**Consigne donnée 1**. D'après l'entretien sur le féminisme, qu'a fait l'arrière-grand-mère de la personne interrogée pour choisir son mari ?
**Consigne donnée 2**. Présentez toutes les lignes des enregistrements sous forme de liste numérotée, sans les lignes vides. Ne mettez pas les images dans la réponse.

**Texte source**.
======

Elle montre, à travers des anecdotes de sa vie ­personnelle, de sa jeunesse au Nigéria comme de ses amies aux Etats-Unis, les divers visages de la domination masculine. Mais c'est avant tout une exhortation à ­travailler ensemble, hommes et femmes à un «monde plus équitable». «Un monde où les hommes et les femmes seront plus ­heureux et plus honnêtes envers ­eux-mêmes.»

Pourquoi publier un essai sur le féminisme ?

Pour moi, c’est un impératif moral. Les inégalités de genre sont une injustice criante. Je souhaite ouvrir le débat, initier une discussion sur ces questions. Trop de personnes sont convaincues que le sexisme n’est plus un problème sérieux. Or, il l’est. Dans tous les pays du monde.

Vous êtes Nigériane et vous avez vécu aux Etats-Unis. Est-ce que les enjeux féministes en Afrique et dans les pays occidentaux sont différents ?

La question du genre est partout ­cruciale. Et le besoin d’égalité est le même dans le monde entier. La ­domination masculine n’a plus lieu d’être dès lors que l’intelligence prime sur la force physique. Si nous avons ­évolué, nos idées sur la question du genre n’ont guère progressé. La sexualité des femmes est associée à la honte de la même façon partout dans le monde. Nous apprenons aux filles à se diminuer, à se sous-estimer. Et nous voyons tellement d’hommes occuper les postes de chefs d’entreprise que nous en venons à trouver cela «naturel». Les problèmes liés aux inégalités sont les mêmes également. Ils se manifestent de manière différente mais ils sont les mêmes !

Dans votre livre, vous racontez qu’une universitaire du Nigeria vous a expliqué un jour que le féminisme ne faisait pas partie de votre culture. Que le féminisme « n’était pas africain ».

Affirmer cela était mensonger de sa part. C’était tout bonnement une manière de faire taire des idées avec lesquelles elle n’était pas d’accord. Car il existe une longue et abondante histoire du militantisme féminin pour l’égalité sur le continent africain. Ces mouvements n’ont peut-être pas été appelés «féministes» mais cela ne veut pas dire qu’ils ne l’étaient pas. Mon arrière-grand-mère, par exemple, s’est enfuie de la maison de l’homme qu’elle devait épouser pour se marier avec celui qu’elle s’était choisi. Elle protestait, elle élevait la voix si elle avait l’impression d’être spoliée au prétexte qu’elle était une femme. La position des femmes dans l’Afrique de l’Ouest précoloniale et préchrétienne était plus avantageuse. Les traditions africaines leur accordaient une place plus importante, plus complexe que dans les sociétés chrétiennes à l’idéologie finalement plus rétrograde.

Vous écrivez également que « chaque fois que j’essaie de lire ce qu’on appelle “les classiques du féminisme”, je suis saisie d’ennui et ne les termine qu’à grand-peine ». Est-ce pour cela que votre essai est court et part de vos expériences, de vos observations afin de rendre le féminisme plus concret ?

======

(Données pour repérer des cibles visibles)
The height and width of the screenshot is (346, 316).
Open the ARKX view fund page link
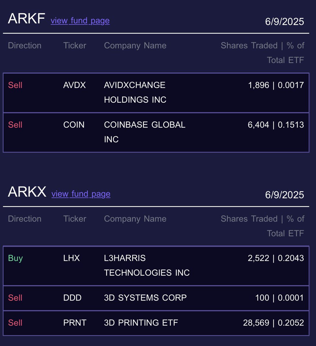click(x=81, y=194)
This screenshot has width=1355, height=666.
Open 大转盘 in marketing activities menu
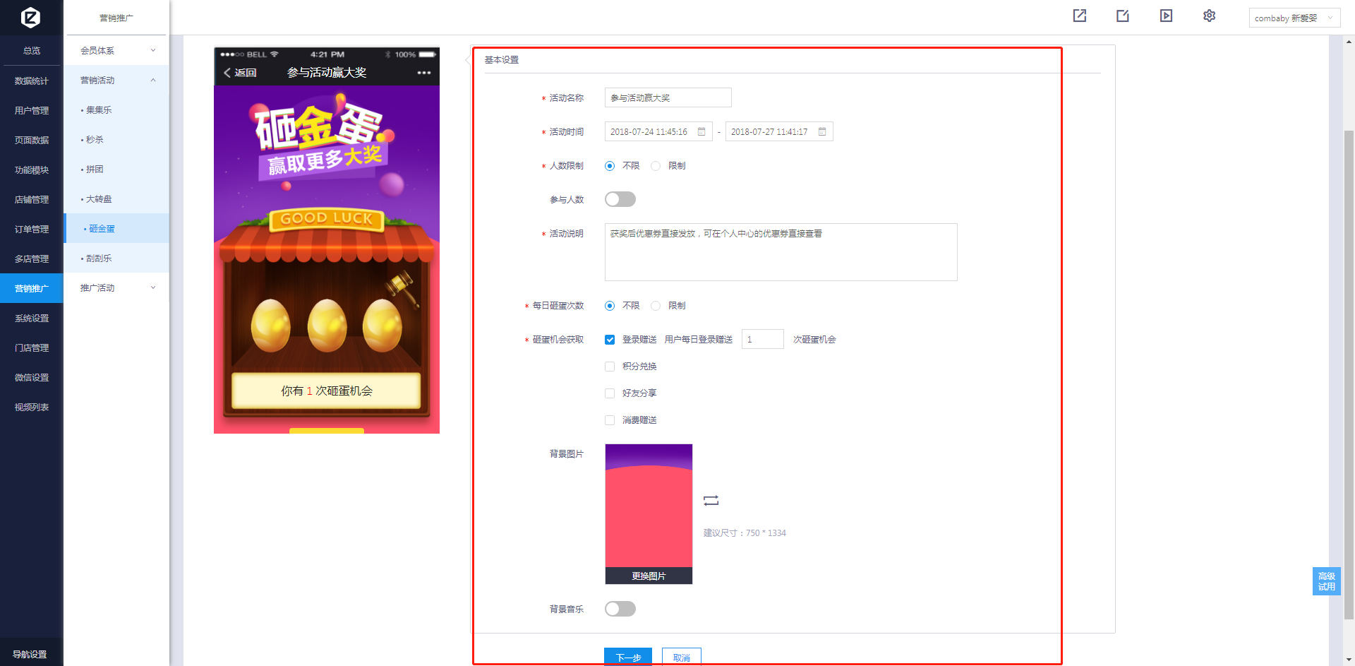click(99, 199)
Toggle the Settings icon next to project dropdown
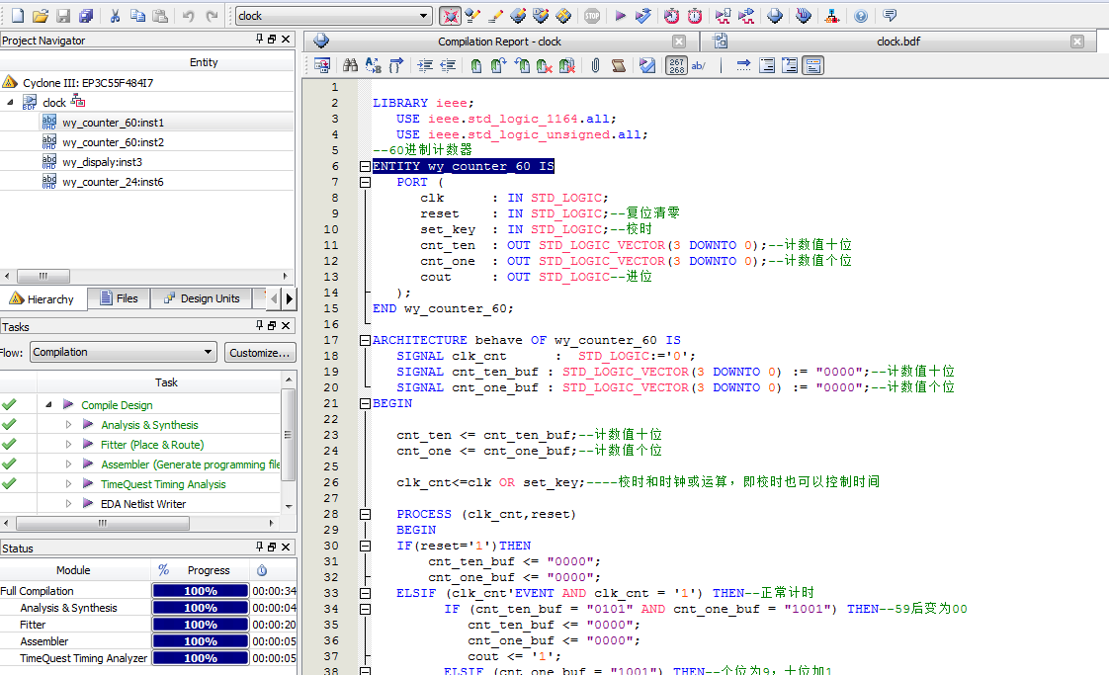 click(450, 16)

======

**Réponse attendue 1**. Elle s'est enfuie de la maison de l'homme qu'elle devait épouser pour se marier avec celui qu'elle s'était choisi.

**Réponse attendue 2**.
1. The height and width of the screenshot is (346, 316).
2. Open the ARKX view fund page link
3. click(x=81, y=194)
4. This screenshot has width=1355, height=666.
5. Open 大转盘 in marketing activities menu
6. click(99, 199)
7. Toggle the Settings icon next to project dropdown
8.  click(450, 16)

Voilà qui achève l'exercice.